Modern History Part III

A mechanistic view of the political situation, as it were later attempted by T. Hobbes, was suggested by the strong upswing in the natural sciences. The voyages of discovery confirmed the doctrine of the spherical shape of the earth. The heliocentric system was also underpinned astronomically by N. Copernicus in 1543 (“Copernican turn”). The unity of the world and science, as it has increasingly determined the modern age, has led to the establishment of the new heliocentric worldview.

Political, social and spiritual basic features

In terms of foreign policy, the history of modern times is the history of state systems in which social and intellectual development also took place. It was of fundamental importance that these systems were formed predominantly as orders of nation states and that some of them are still being formed today. The European states of modern times have mostly appeared as nation states or have given themselves predominantly a national interpretation. The roots of this were already in the late Middle Ages. B. achieved in England or France in the 14th century, in Spain in the 15th century, in Italy and Germany only in the national unification of the 19th century.

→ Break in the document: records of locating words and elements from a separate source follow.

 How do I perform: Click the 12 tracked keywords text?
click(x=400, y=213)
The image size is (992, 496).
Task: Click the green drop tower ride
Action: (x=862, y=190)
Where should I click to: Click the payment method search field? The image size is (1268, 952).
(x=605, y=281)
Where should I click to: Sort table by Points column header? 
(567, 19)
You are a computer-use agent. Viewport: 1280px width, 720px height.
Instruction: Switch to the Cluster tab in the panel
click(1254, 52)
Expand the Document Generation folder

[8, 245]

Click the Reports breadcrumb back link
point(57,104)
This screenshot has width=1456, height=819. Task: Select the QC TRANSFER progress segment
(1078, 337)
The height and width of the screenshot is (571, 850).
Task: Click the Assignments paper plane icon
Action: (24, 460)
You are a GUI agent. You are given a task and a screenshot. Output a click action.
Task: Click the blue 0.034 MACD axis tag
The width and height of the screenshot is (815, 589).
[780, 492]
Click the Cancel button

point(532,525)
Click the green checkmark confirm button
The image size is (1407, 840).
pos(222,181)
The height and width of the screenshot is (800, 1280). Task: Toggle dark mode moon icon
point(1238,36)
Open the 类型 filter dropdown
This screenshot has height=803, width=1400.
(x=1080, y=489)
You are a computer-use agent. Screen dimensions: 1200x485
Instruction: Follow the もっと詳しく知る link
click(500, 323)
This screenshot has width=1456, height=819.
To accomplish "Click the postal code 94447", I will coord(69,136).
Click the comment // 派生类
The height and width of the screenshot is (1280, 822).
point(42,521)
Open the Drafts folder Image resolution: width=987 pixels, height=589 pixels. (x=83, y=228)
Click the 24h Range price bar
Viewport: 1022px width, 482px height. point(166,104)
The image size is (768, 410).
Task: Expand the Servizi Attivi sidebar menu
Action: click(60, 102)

According to Ezinesports, the modern term nation is in part closely linked to the concept of sovereignty, which is central to the modern history of states. At the beginning of modern times it was in France, England and Spain, where already in the 14th and 15th Having developed a national kingdom and a national church in the 19th century, it was hardly disputed that the bearer of sovereignty – apart from certain restrictions that must be taken into account for England – was kingship. This is how the founder of the modern doctrine of sovereignty, J. Bodin, saw it. But while here the justification of the central ruling power also meant a bond with divine and natural law, T. Hobbes left continued and founded the doctrine of the absolute power of the sovereign, before which there could be no freedom of belief or conscience.

In addition to these theories, which were used to legitimize the rule of the princely and monarchical absolutism of the 16th – 18th centuries. The second line of development was the idea of ​​the people’s state, which Machiavelli described in the »Discorsi…« (printed in 1531), written between 1513 and 1521. The theories of the monarchomachies shifted the primacy of the state function to create order away from the monarch and towards the (leading) estates. What these policy drafts had in common was the intention to overcome denominational civil wars (J. Althusius has recently been interpreted as the author of this bridging). Even if the concept outlined in this regard cannot be called democracy in the modern sense, this approach formed the beginning of a modern theory of legitimation, which was based on the theory of the state of J. Locke on the concept of popular sovereignty in J.-J. Rousseau and the modern doctrine of the separation of powers at Montesquieu.

These theories were partly interpretations of an actual state and social development of the modern era, which v. a. was characterized by a strong emancipatory moment. At first it was also about an emancipation of the bourgeoisie against the nobility. The bourgeoisie had achieved wealth and a certain power in the urban culture and in the rapidly growing monetary economy of modern times. Early capitalism supported by the bourgeoisie of the 15th and 16th centuries (Fugger, Welser, Medici; later risen up in the nobility), through its far-reaching trade and capital connections, was one of the founding elements of world trade and the world transport system of the modern era. This trading power has been sustained since the 16th century by a special performance and economic ethos, which represents a peculiarly secularized form of medieval asceticism and is characterized by an economical, calculating and restrained economic lifestyle. This baseline was established by the Reformation partly strengthened. This was particularly true of the Calvinist Netherlands and England, and later also of the USA. In England there was an important social-historical phenomenon: The leading strata of the bourgeoisie merged with the petty nobility because the title of nobility only ever passed to the eldest son. The later sons mostly had to turn to trade and often married daughters of commoners. The resulting social homogeneity of a middle class was of central importance for the emergence of modern parliamentary democracy and later also for the beginning of the industrial revolution. In East Central Europe, v. a. in Poland and Hungary, the nobility was less socially exclusive and in some regions comprised up to 20% of the population, which was of great importance for political practice there.